» **Problem statement**:
Reproduce every one of the following entries verbatim, line for line.

» **The input**:

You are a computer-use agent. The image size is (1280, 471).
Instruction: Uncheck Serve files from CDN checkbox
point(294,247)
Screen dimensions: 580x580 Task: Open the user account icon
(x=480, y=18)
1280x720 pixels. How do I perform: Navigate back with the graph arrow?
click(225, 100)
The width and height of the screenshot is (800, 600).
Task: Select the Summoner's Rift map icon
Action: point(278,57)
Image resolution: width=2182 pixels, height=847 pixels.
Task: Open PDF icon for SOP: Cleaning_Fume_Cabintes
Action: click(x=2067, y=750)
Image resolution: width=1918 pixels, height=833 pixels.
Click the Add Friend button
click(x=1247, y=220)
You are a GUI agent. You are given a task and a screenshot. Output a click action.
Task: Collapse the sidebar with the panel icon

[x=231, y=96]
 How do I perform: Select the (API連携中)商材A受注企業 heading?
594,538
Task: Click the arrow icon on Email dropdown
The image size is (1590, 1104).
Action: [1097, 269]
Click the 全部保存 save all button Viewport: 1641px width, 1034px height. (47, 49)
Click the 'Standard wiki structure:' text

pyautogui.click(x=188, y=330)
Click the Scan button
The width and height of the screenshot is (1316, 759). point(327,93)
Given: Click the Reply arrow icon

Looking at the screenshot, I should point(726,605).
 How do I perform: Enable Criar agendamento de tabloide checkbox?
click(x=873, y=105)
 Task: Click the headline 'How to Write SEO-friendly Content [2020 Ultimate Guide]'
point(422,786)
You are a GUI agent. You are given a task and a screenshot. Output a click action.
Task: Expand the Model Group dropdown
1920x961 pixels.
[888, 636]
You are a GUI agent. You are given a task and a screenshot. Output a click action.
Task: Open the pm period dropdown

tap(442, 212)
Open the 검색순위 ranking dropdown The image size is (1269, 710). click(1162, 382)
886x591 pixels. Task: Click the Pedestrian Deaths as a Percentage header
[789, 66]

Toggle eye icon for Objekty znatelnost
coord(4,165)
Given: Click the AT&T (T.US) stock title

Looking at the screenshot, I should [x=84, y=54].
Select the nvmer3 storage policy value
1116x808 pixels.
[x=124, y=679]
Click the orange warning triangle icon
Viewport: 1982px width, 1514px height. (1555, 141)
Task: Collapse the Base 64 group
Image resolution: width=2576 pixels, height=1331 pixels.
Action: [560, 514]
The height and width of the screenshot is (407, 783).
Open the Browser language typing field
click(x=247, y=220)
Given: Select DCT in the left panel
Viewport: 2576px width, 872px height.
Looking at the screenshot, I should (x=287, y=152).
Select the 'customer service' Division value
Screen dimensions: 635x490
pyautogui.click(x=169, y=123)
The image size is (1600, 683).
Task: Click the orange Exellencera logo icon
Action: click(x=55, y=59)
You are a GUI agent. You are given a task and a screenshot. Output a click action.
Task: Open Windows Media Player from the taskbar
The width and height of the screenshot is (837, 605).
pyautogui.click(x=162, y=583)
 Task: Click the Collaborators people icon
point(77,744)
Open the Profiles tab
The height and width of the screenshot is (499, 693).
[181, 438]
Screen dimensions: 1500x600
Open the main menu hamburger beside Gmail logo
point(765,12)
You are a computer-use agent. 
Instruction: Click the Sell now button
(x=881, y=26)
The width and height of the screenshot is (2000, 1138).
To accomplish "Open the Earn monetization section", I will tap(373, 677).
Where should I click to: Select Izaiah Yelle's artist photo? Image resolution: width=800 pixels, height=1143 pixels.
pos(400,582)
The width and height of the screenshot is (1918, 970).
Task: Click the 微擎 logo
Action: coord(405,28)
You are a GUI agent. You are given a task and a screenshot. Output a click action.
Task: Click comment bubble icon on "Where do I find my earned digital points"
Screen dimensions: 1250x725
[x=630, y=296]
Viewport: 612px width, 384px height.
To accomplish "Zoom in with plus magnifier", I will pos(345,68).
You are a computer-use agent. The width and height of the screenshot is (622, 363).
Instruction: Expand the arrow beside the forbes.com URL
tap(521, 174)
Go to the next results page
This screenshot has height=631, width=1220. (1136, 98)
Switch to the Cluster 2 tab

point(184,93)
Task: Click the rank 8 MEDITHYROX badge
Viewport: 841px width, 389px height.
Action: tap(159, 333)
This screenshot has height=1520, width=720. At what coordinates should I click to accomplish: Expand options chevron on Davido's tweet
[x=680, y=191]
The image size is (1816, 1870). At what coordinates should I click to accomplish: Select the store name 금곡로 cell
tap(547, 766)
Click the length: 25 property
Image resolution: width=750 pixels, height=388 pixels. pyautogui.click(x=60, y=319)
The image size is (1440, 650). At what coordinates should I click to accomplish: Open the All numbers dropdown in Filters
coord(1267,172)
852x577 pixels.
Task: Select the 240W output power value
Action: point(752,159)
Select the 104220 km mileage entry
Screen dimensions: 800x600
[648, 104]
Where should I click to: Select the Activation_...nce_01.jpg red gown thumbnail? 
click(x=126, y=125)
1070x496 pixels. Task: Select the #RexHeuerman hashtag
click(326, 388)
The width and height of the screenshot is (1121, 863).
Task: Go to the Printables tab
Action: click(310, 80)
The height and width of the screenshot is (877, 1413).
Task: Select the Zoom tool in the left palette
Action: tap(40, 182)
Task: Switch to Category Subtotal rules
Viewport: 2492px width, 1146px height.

» **Solution to the problem**:
You are a computer-use agent. The image size is (1280, 471).
Instruction: Uncheck Serve files from CDN checkbox
point(294,247)
Screen dimensions: 580x580 Task: Open the user account icon
(x=480, y=18)
1280x720 pixels. How do I perform: Navigate back with the graph arrow?
click(225, 100)
The width and height of the screenshot is (800, 600).
Task: Select the Summoner's Rift map icon
Action: point(278,57)
Image resolution: width=2182 pixels, height=847 pixels.
Task: Open PDF icon for SOP: Cleaning_Fume_Cabintes
Action: click(x=2067, y=750)
Image resolution: width=1918 pixels, height=833 pixels.
Click the Add Friend button
click(x=1247, y=220)
You are a GUI agent. You are given a task and a screenshot. Output a click action.
Task: Collapse the sidebar with the panel icon

[x=231, y=96]
 How do I perform: Select the (API連携中)商材A受注企業 heading?
594,538
Task: Click the arrow icon on Email dropdown
The image size is (1590, 1104).
Action: [1097, 269]
Click the 全部保存 save all button Viewport: 1641px width, 1034px height. (47, 49)
Click the 'Standard wiki structure:' text

pyautogui.click(x=188, y=330)
Click the Scan button
The width and height of the screenshot is (1316, 759). point(327,93)
Given: Click the Reply arrow icon

Looking at the screenshot, I should point(726,605).
 How do I perform: Enable Criar agendamento de tabloide checkbox?
click(x=873, y=105)
 Task: Click the headline 'How to Write SEO-friendly Content [2020 Ultimate Guide]'
point(422,786)
You are a GUI agent. You are given a task and a screenshot. Output a click action.
Task: Expand the Model Group dropdown
1920x961 pixels.
[888, 636]
You are a GUI agent. You are given a task and a screenshot. Output a click action.
Task: Open the pm period dropdown

tap(442, 212)
Open the 검색순위 ranking dropdown The image size is (1269, 710). click(1162, 382)
886x591 pixels. Task: Click the Pedestrian Deaths as a Percentage header
[789, 66]

Toggle eye icon for Objekty znatelnost
coord(4,165)
Given: Click the AT&T (T.US) stock title

Looking at the screenshot, I should [x=84, y=54].
Select the nvmer3 storage policy value
1116x808 pixels.
[x=124, y=679]
Click the orange warning triangle icon
Viewport: 1982px width, 1514px height. (1555, 141)
Task: Collapse the Base 64 group
Image resolution: width=2576 pixels, height=1331 pixels.
Action: [560, 514]
The height and width of the screenshot is (407, 783).
Open the Browser language typing field
click(x=247, y=220)
Given: Select DCT in the left panel
Viewport: 2576px width, 872px height.
Looking at the screenshot, I should (x=287, y=152).
Select the 'customer service' Division value
Screen dimensions: 635x490
pyautogui.click(x=169, y=123)
The image size is (1600, 683).
Task: Click the orange Exellencera logo icon
Action: click(x=55, y=59)
You are a GUI agent. You are given a task and a screenshot. Output a click action.
Task: Open Windows Media Player from the taskbar
The width and height of the screenshot is (837, 605).
pyautogui.click(x=162, y=583)
 Task: Click the Collaborators people icon
point(77,744)
Open the Profiles tab
The height and width of the screenshot is (499, 693).
[181, 438]
Screen dimensions: 1500x600
Open the main menu hamburger beside Gmail logo
point(765,12)
You are a computer-use agent. 
Instruction: Click the Sell now button
(x=881, y=26)
The width and height of the screenshot is (2000, 1138).
To accomplish "Open the Earn monetization section", I will tap(373, 677).
Where should I click to: Select Izaiah Yelle's artist photo? Image resolution: width=800 pixels, height=1143 pixels.
pos(400,582)
The width and height of the screenshot is (1918, 970).
Task: Click the 微擎 logo
Action: coord(405,28)
You are a GUI agent. You are given a task and a screenshot. Output a click action.
Task: Click comment bubble icon on "Where do I find my earned digital points"
Screen dimensions: 1250x725
[x=630, y=296]
Viewport: 612px width, 384px height.
To accomplish "Zoom in with plus magnifier", I will pos(345,68).
You are a computer-use agent. The width and height of the screenshot is (622, 363).
Instruction: Expand the arrow beside the forbes.com URL
tap(521, 174)
Go to the next results page
This screenshot has height=631, width=1220. (1136, 98)
Switch to the Cluster 2 tab

point(184,93)
Task: Click the rank 8 MEDITHYROX badge
Viewport: 841px width, 389px height.
Action: tap(159, 333)
This screenshot has height=1520, width=720. At what coordinates should I click to accomplish: Expand options chevron on Davido's tweet
[x=680, y=191]
The image size is (1816, 1870). At what coordinates should I click to accomplish: Select the store name 금곡로 cell
tap(547, 766)
Click the length: 25 property
Image resolution: width=750 pixels, height=388 pixels. pyautogui.click(x=60, y=319)
The image size is (1440, 650). At what coordinates should I click to accomplish: Open the All numbers dropdown in Filters
coord(1267,172)
852x577 pixels.
Task: Select the 240W output power value
Action: point(752,159)
Select the 104220 km mileage entry
Screen dimensions: 800x600
[648, 104]
Where should I click to: Select the Activation_...nce_01.jpg red gown thumbnail? 
click(x=126, y=125)
1070x496 pixels. Task: Select the #RexHeuerman hashtag
click(326, 388)
The width and height of the screenshot is (1121, 863).
Task: Go to the Printables tab
Action: click(310, 80)
The height and width of the screenshot is (877, 1413).
Task: Select the Zoom tool in the left palette
Action: tap(40, 182)
Task: Switch to Category Subtotal rules
Viewport: 2492px width, 1146px height.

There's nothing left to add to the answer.